__TÂCHES__
1) Recopiez fidèlement le passage du texte sur la Commission Parent qui s'ouvre sur les mots contenant «La commission royale» et s'achève sur «High School américain.».
2) Dans le texte sur la Commission Parent, énumérez chacun des tomes du Rapport Parent, avec son année et ce qu'il proposait.

__TEXTE ÉTUDIÉ__
^^^^
La commission royale
d’enquête sur l’éducation
On pensait que la Commission Parent
étudierait surtout le problème, bien réel, du financement des
institutions scolaires. Mais elle préparait en sourdine une
véritable révolution pédagogique et culturelle. Le Rapport Parent
fut présenté en trois parties, ce qui est inhabituel, voire
malhonnête. Le tome 1 (1963) recommandait de créer un ministère de
l’éducation; le tome 2 (1964) proposait d’instituer des
commissions scolaires non confessionnelles, tout en conservant des
écoles catholiques ou protestantes lorsqu’une majorité de parents
le demandaient; et le tome 3 (1966) suggérait de remplacer les
humanités classiques par un cursus plus scientifique, inspiré du
High School américain.
La stratégie de la Commission Parent
était typiquement révolutionnaire. Il s’agissait de faire avaler
le saucisson par tranches. Si la population avait su dès 1963 que la
création d’un ministère de l’éducation conduirait à la
laïcité scolaire et à la suppression des humanités, la réforme
serait morte dans l’œuf. Guy Rocher a raconté que Jean Lesage
avait été estomaqué d’apprendre en 1966, à la veille des
élections, que le Rapport Parent voulait remplacer les collèges
classiques par des instituts techniques, qui seront plus tard appelés
cégeps. L’éducation humaniste, issue du ratio studiorum
des jésuites (XVIe siècle), faisait la fierté de
l’élite canadienne-française de ce temps. La connaissance du
latin et du grec était considérée comme un signe de supériorité
intellectuelle et sociale, même si la plupart de nos élites ne
retenaient généralement qu’une ou deux citations d’auteurs
anciens. Jean Lesage avait lui-même étudié au prestigieux Petit
Séminaire de Québec et il en avait gardé un excellent souvenir,
comme tous ceux qui ont fait le collège classique. On le forçait
maintenant à supprimer la pédagogie qui l’avait formé. S’il
avait été un véritable chef, un défenseur de l’identité
canadienne-française, Jean Lesage aurait licencié sur le champ tous
ces apprentis sorciers et il aurait classé leur rapport dans la
filière ronde en disant : «Je ne détruirai pas l’école qui
a fait, depuis trois siècles, la grandeur de notre culture
nationale.» Mais le gouvernement Lesage était déjà trop engagé
dans le processus révolutionnaire. Le retour en arrière paraissait
déjà impossible.
^^^^
__DONNÉES__

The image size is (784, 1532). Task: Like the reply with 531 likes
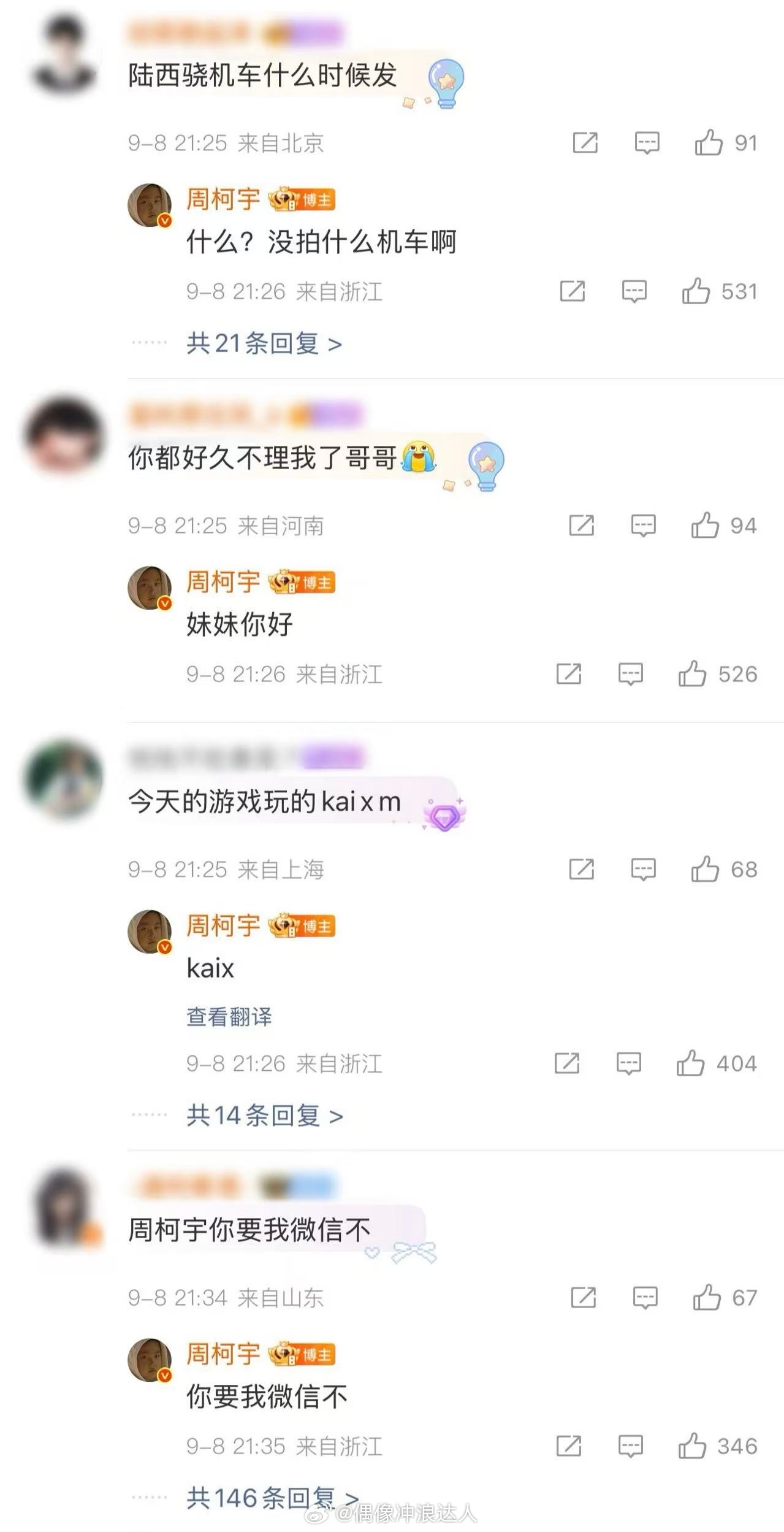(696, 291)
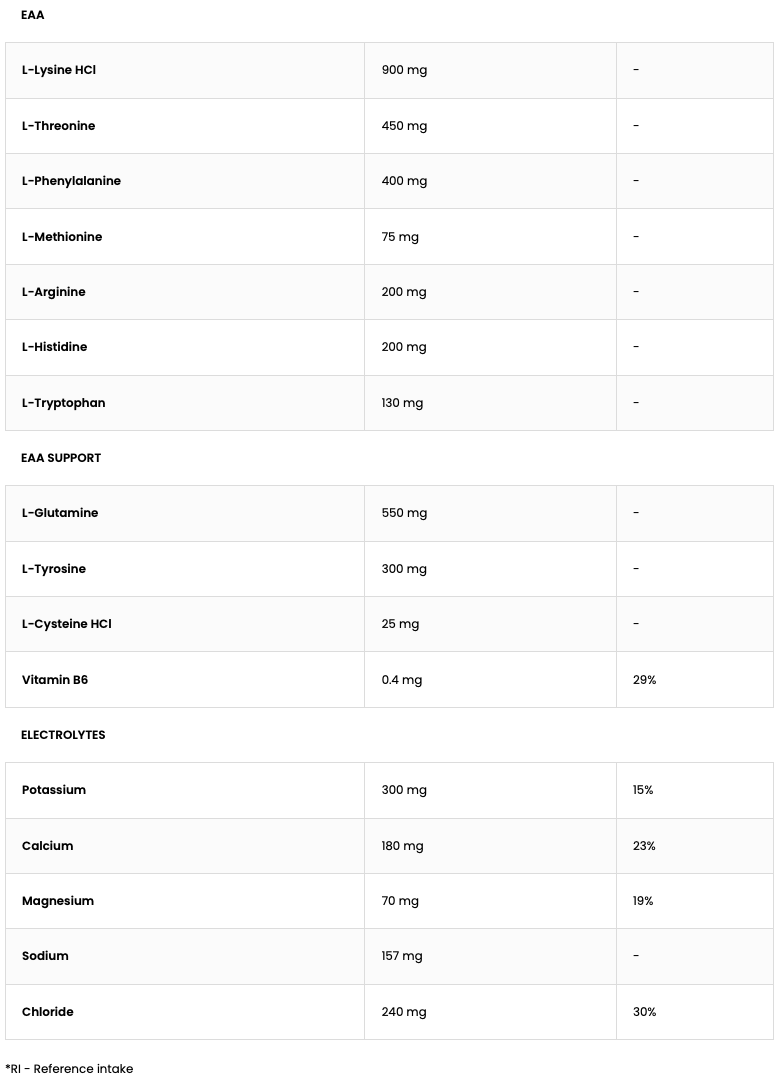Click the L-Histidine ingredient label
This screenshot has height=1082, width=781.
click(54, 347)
^^^^
__CORRIGÉ__
1)
La commission royale
d’enquête sur l’éducation
On pensait que la Commission Parent
étudierait surtout le problème, bien réel, du financement des
institutions scolaires. Mais elle préparait en sourdine une
véritable révolution pédagogique et culturelle. Le Rapport Parent
fut présenté en trois parties, ce qui est inhabituel, voire
malhonnête. Le tome 1 (1963) recommandait de créer un ministère de
l’éducation; le tome 2 (1964) proposait d’instituer des
commissions scolaires non confessionnelles, tout en conservant des
écoles catholiques ou protestantes lorsqu’une majorité de parents
le demandaient; et le tome 3 (1966) suggérait de remplacer les
humanités classiques par un cursus plus scientifique, inspiré du
High School américain.

2)
- Tome 1 (1963) : créer un ministère de l'éducation.
- Tome 2 (1964) : instituer des commissions scolaires non confessionnelles, tout en conservant des écoles catholiques ou protestantes lorsqu'une majorité de parents le demandaient.
- Tome 3 (1966) : remplacer les humanités classiques par un cursus plus scientifique, inspiré du High School américain.